En effet, le document, déjà approuvé par la commission des Affaires étrangères (AFET), souligne que le Parlement européen est «choqué par le volume des armes et munitions de fabrication européenne retrouvées entre les mains de Daech en Syrie et en Irak».

Le projet de résolution propose d’obliger les membres de l’UE à ne pas délivrer de licence d’exportation en cas de risques évidents de réexportation des technologies ou équipements en question. Le document mentionne que :

«Le PE appelle les pays membres à renoncer à l’avenir à des transferts similaires, notamment vers les États-Unis et l’Arabie saoudite.»

Tout au long du conflit syrien, les officiers des forces gouvernementales ont à plusieurs reprises fait état de la découverte d’importantes quantités d’armes, munitions et matières explosives de fabrication américaine et européenne dans les zones libérées des terroristes.

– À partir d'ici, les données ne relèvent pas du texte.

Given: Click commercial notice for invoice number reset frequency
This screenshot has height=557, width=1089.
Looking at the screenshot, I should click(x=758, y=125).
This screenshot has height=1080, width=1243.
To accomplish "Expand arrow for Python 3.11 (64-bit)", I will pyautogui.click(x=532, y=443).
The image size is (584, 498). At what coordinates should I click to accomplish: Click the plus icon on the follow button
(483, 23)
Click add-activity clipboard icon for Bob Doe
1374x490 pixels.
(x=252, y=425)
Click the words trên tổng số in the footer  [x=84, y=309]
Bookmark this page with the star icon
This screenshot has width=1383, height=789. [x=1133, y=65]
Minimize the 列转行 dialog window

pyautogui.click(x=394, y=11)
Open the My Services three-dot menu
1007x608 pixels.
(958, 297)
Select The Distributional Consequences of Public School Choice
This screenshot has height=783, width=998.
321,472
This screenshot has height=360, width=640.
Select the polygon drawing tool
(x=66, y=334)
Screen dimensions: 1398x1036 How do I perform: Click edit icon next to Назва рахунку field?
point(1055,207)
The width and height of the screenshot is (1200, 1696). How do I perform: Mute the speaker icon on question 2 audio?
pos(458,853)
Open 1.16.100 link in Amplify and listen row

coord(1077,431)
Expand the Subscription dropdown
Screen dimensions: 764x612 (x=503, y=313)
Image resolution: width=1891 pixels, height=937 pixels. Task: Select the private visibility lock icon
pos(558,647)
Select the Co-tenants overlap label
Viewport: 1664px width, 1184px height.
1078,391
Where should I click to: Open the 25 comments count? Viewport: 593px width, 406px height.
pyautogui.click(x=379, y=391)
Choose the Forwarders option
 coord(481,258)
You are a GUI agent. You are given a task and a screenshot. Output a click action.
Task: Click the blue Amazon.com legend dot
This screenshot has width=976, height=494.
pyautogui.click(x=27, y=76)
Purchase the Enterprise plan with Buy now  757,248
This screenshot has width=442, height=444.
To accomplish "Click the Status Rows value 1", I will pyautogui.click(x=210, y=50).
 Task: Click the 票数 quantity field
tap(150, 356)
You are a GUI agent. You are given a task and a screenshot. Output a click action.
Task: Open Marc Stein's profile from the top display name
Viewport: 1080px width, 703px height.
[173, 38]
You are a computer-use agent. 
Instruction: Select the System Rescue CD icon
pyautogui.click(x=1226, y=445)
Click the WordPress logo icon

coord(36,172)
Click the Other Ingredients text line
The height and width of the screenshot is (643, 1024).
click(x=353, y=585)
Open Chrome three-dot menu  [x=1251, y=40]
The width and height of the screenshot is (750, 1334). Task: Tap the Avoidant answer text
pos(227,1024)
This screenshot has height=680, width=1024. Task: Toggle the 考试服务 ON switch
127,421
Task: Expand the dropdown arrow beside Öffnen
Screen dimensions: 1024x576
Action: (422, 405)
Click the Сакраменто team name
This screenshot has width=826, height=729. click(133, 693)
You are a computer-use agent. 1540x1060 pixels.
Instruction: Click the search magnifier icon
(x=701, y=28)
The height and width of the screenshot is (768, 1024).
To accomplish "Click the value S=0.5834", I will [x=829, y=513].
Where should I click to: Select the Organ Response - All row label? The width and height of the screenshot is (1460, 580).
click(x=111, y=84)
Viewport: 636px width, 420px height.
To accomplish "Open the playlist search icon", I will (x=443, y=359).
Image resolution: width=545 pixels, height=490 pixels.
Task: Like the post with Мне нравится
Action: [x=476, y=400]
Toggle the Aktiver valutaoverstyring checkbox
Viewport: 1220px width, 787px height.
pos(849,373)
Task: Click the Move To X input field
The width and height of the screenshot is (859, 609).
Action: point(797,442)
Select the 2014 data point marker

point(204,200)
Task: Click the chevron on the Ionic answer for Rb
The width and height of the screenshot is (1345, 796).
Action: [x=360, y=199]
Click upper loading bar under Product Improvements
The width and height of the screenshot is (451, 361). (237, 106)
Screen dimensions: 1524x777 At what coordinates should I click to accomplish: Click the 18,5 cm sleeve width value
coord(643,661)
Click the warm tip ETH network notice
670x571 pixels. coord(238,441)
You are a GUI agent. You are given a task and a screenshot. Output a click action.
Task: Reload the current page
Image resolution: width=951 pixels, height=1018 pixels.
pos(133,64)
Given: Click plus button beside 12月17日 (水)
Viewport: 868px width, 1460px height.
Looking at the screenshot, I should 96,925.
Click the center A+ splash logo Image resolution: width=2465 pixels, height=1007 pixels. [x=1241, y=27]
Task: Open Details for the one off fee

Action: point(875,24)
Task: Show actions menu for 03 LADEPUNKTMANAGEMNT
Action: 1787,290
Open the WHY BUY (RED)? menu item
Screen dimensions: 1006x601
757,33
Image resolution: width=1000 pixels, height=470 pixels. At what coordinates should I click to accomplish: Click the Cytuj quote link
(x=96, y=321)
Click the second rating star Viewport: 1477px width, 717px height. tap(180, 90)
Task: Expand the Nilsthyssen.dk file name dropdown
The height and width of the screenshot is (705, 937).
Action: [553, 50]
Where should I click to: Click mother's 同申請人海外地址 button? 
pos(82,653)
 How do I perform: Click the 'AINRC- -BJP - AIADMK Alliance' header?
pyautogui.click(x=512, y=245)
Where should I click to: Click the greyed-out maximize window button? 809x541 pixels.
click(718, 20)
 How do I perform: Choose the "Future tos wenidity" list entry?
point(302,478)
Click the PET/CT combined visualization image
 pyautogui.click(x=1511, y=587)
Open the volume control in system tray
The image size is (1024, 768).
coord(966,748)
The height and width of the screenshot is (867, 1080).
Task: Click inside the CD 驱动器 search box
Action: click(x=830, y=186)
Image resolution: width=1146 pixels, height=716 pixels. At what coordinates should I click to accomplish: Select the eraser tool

Rappelons qu’au mois de juin dernier, M. Igor Konachenkov, le représentant du ministère russe de la Défense avait déclaré que l’expansion de Daech en Syrie était devenue possible en raison de l’inaction criminelle des États-Unis et de la «coalition internationale» autoproclamée.

En outre, selon lui, la majorité des armes livrées par les États-Unis en Syrie est tombée entre les mains du Front al-Nosra et de Daech, qui cherchaient à renverser Bachar Assad.

Il avait ajouté :

« Pendant tout ce temps, Washington était concentré sur le financement et les livraisons directes d’armes coûtant des centaines de millions de dollars à une fictive « opposition syrienne ».

Cependant, la grande majorité des armes et des munitions fournies par les États-Unis est tombée entre les mains des terroristes du Front al Nosra, la branche armée d’Al Qaïda et de Daech, dont les objectifs, par coïncidence avec la politique de Washington étaient de renverser le gouvernement légitime syrien. »

Le représentant du ministère russe de la Défense n’avait pas omis de rappeler que :

« L‘apparition et la formation de l’organisation terroriste Daech en Irak était une conséquence directe et incontestable de l’invasion du pays par les troupes américaines» sous prétexte que ce pays, alors dirigé par Saddam Hussein, possédait des armes chimiques, ce qui s’est avéré faux.

Et, d’ajouter que :

« L’expansion ultérieure de Daech en Syrie est devenue possible grâce à l’inaction criminelle des États-Unis et de la « coalition internationale » autoproclamée, avec pour conséquence directe la prise de contrôle rapide par les terroristes de Daech des principales régions pétrolifères de l’est de la Syrie, ainsi que des flux de capitaux provenant de la vente illégale de produits pétroliers.»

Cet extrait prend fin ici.